John grimaced, plainly unwilling to leave. "Now? "Can't it wait?"
"No," I said, harsher than I meant. I softened my tone, attempting to hide the desperation. "It is important. If we don't solve it now, we'll be behind schedule tomorrow."
He hesitated, returning his gaze to the stage, where Bella continued to dance, blissfully unconscious of the pain she was generating in me. Finally, he moaned and rose. "Fine. Let's go.
I rose up, my body tensed, and led the way out of the theater. As we approached the exit, I felt a pang of satisfaction. I had gotten him away from her. But as soon as John stepped outside, I paused.
"You go ahead," I replied, avoiding his stare. "I'll catch up."
"What? But—"
"I won't take long. "I just need to make a quick call."

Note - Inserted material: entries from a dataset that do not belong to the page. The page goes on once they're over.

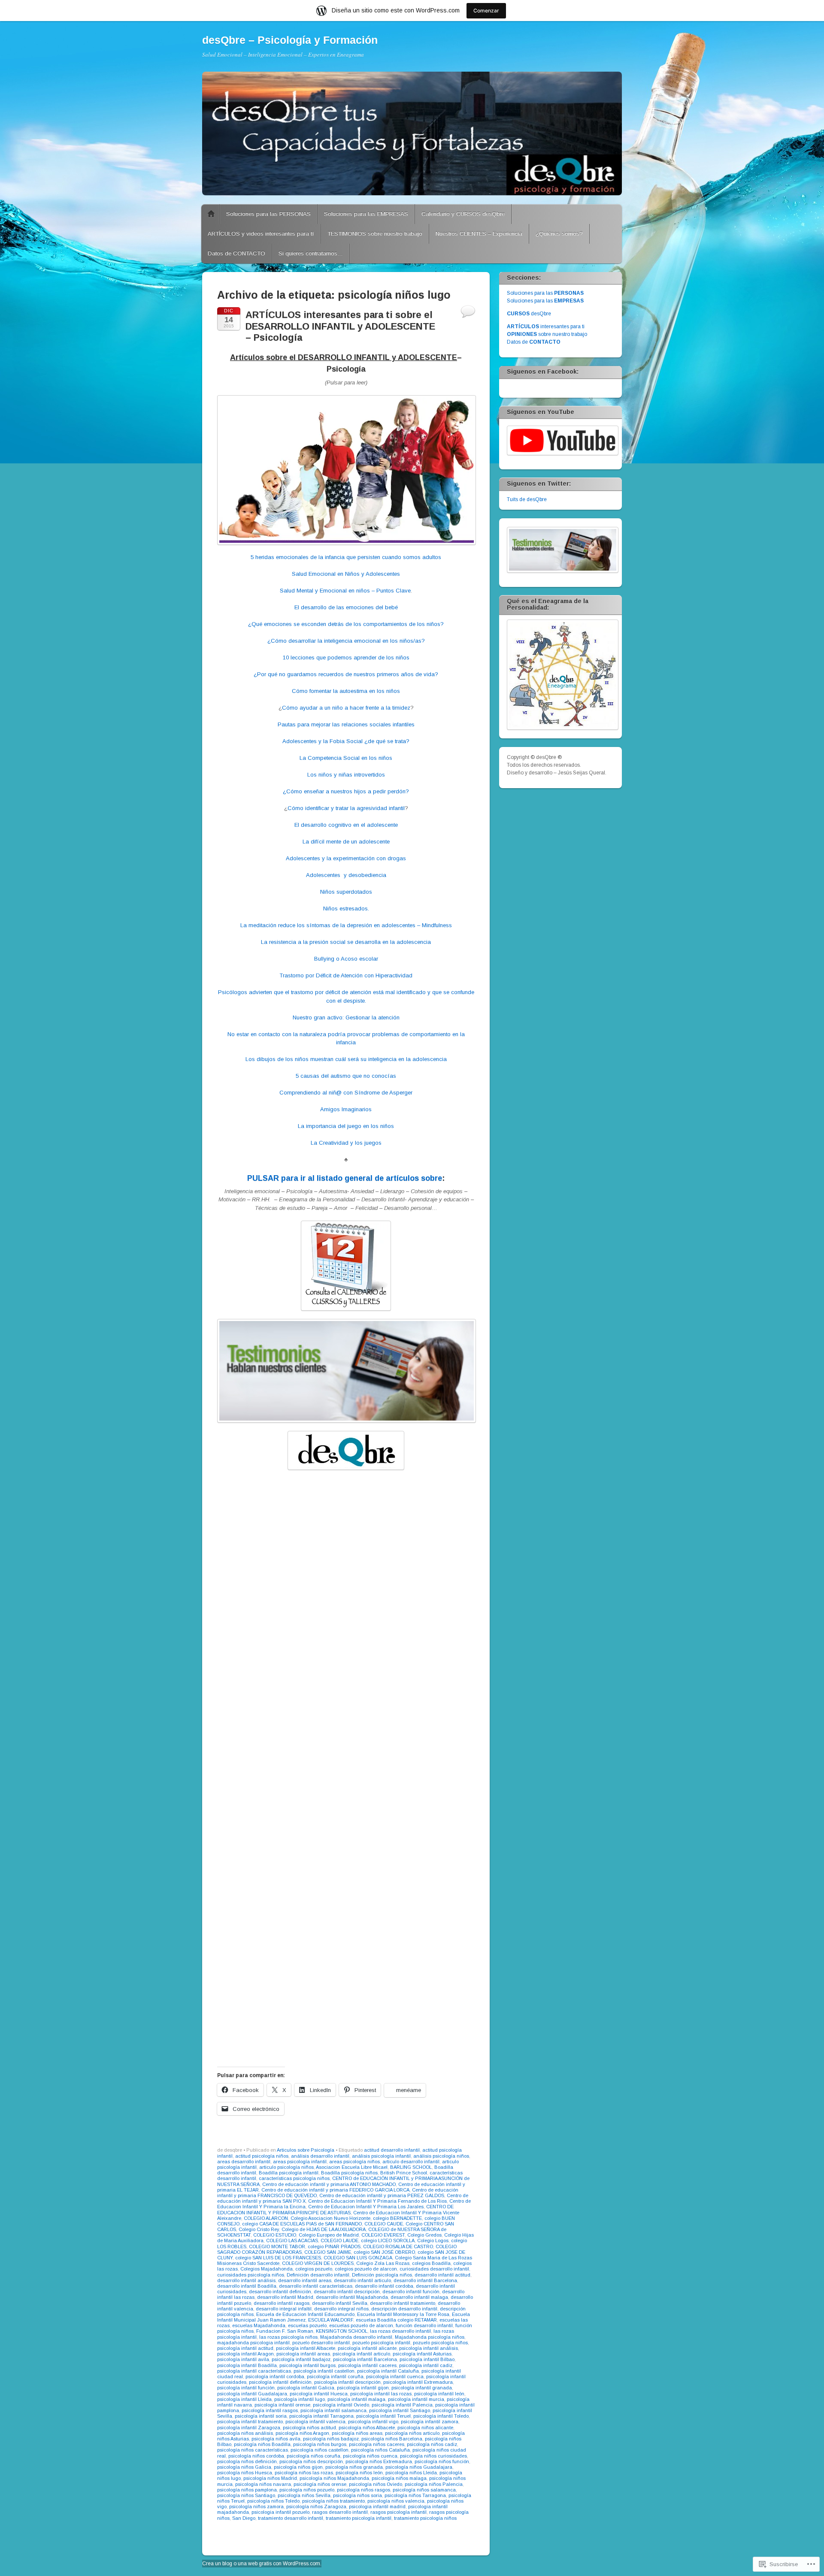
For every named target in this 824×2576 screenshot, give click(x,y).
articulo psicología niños (286, 2167)
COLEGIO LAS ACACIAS (292, 2240)
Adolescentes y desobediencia (346, 875)
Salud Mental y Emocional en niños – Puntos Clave (345, 590)
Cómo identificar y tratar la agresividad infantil (346, 808)
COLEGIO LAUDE (339, 2240)
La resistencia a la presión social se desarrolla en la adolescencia (346, 942)
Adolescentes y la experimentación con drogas (346, 858)
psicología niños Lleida (411, 2472)
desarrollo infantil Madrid (285, 2297)
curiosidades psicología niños (250, 2274)
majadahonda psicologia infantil (253, 2342)
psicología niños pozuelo (306, 2489)
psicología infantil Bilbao (427, 2359)
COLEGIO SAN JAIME (327, 2252)
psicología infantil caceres (367, 2365)
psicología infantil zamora (429, 2421)
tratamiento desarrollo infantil (290, 2518)
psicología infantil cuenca (395, 2376)
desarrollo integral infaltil (284, 2308)
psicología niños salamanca (424, 2489)
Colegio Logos (432, 2240)
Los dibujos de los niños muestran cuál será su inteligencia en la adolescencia (346, 1059)
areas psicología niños (354, 2161)
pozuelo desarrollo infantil (321, 2342)
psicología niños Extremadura (378, 2461)
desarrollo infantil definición (280, 2291)
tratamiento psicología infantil (358, 2518)
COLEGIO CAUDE (383, 2223)
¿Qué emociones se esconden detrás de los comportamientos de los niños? (346, 624)
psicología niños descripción (311, 2461)
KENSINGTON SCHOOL (341, 2331)
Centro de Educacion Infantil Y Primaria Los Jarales (366, 2206)
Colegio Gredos (424, 2234)
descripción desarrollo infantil (404, 2308)
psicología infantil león (439, 2393)
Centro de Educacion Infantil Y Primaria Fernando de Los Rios (377, 2201)
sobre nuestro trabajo (547, 334)
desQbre (529, 314)
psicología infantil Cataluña (388, 2370)
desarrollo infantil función (410, 2291)
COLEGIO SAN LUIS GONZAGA (358, 2257)
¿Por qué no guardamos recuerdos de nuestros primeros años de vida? (346, 674)
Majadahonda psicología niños (429, 2337)
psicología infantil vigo (373, 2421)
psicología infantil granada (421, 2387)
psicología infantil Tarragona (321, 2416)
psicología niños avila (275, 2438)
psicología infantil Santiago (399, 2410)
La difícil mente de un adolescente (346, 841)
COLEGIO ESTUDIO (274, 2234)
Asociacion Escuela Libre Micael (352, 2167)
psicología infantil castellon (324, 2370)
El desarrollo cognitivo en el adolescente (346, 825)
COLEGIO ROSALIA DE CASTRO (398, 2246)
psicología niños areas (357, 2433)
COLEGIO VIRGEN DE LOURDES (318, 2263)
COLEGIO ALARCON (266, 2218)
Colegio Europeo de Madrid (329, 2234)
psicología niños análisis (245, 2433)
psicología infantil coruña (335, 2376)
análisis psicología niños (441, 2156)
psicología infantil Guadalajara (252, 2393)
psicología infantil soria (261, 2416)
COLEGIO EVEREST (383, 2234)
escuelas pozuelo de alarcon (361, 2325)
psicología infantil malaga (356, 2399)
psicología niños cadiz (432, 2444)
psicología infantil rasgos (270, 2410)
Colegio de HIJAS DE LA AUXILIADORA (324, 2229)
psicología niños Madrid (270, 2478)
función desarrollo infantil (424, 2325)
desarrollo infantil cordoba (384, 2286)
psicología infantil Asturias (422, 2353)
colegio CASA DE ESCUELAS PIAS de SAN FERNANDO (302, 2223)
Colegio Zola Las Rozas (382, 2263)
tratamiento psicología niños (425, 2518)
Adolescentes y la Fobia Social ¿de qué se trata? (345, 741)
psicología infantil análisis (428, 2348)
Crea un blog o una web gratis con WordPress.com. (261, 2564)
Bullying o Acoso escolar (346, 958)
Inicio (211, 214)
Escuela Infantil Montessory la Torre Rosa (403, 2314)
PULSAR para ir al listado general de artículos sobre (344, 1178)
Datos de (533, 342)
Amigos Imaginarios (346, 1109)
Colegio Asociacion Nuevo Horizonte (330, 2218)
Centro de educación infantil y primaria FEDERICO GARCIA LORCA (335, 2189)
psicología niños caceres (376, 2444)
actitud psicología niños (261, 2156)
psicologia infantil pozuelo (280, 2512)
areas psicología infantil (300, 2161)
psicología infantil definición (280, 2382)
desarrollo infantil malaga (419, 2297)
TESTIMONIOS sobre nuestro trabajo (374, 233)
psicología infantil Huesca (319, 2393)
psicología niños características (252, 2449)
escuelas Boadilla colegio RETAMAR (396, 2319)
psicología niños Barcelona (391, 2438)
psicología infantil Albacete (305, 2348)
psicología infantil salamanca (333, 2410)
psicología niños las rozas (304, 2472)
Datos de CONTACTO (236, 253)
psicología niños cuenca (370, 2455)
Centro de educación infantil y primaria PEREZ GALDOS (381, 2195)
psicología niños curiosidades (433, 2455)
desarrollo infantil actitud (442, 2274)
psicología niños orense (320, 2484)
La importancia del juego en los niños (346, 1126)
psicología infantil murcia (416, 2399)
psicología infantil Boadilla (247, 2365)
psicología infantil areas (303, 2353)
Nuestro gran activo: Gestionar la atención (346, 1017)
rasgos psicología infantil (398, 2512)
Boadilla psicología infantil (288, 2172)
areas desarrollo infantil (243, 2161)
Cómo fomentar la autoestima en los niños (346, 691)
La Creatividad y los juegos (346, 1143)
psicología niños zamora (256, 2506)
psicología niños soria (357, 2495)
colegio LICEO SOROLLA (388, 2240)
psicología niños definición (247, 2461)
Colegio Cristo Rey (259, 2229)
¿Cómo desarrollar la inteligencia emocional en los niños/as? (346, 641)
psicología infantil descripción (347, 2382)
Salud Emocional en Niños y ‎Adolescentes (346, 574)
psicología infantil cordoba (274, 2376)
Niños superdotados (346, 892)
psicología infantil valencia (315, 2421)
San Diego (243, 2518)
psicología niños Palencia (434, 2484)
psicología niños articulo (412, 2433)
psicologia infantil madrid (377, 2506)
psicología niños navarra (263, 2484)
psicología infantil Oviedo (341, 2404)
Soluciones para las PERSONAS (268, 214)
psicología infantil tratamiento (250, 2421)
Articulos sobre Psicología (305, 2150)
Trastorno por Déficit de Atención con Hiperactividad (345, 975)
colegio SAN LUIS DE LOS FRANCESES (278, 2257)
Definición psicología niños (382, 2274)
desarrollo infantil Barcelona (425, 2280)
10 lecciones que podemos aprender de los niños (346, 657)
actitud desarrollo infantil (392, 2150)
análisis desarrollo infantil (320, 2156)
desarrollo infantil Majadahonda (352, 2297)
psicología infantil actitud (245, 2348)
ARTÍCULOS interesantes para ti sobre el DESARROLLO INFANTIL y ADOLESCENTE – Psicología (340, 326)
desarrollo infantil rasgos (281, 2303)
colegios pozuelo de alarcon (366, 2268)
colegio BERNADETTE (397, 2218)
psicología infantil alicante (367, 2348)
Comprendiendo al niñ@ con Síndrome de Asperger (345, 1092)
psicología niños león (359, 2472)
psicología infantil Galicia (305, 2387)
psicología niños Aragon (302, 2433)
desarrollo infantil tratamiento (402, 2303)
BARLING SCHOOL (411, 2167)
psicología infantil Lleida (244, 2399)
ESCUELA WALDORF (330, 2319)
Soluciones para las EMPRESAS (366, 214)
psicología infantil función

He paused, evidently bewildered, before nodding and walking away. When he left, I turned and crept back into the theatre, taking a seat in the shadows so I could watch without being noticed.
And there she was, still dancing and fascinating. However, this time I was the only one watching. My chest relaxed slightly as I realized she was no longer under John's gaze.
I wasn't sure why I felt this way. That made no sense. Bella was just Bella. My employee, with whom I had competed as a fierce rival. There's nothing more. But as I saw her move with confidence and grace, I realized I had been lying to myself.
She was more than that. Much more.
I wanted her. I wanted her to be mine, and mine alone.
But what worried me was the strength of that desire, how it devoured me, causing me to act impulsively and possessively. I didn't want to feel this way, but there was no denying it.
As the final chords of the music played and Bella took her final, exquisite bow, I realized for certain that I wasn't just in denial. I was in trouble.
And I didn't know how to deal with it.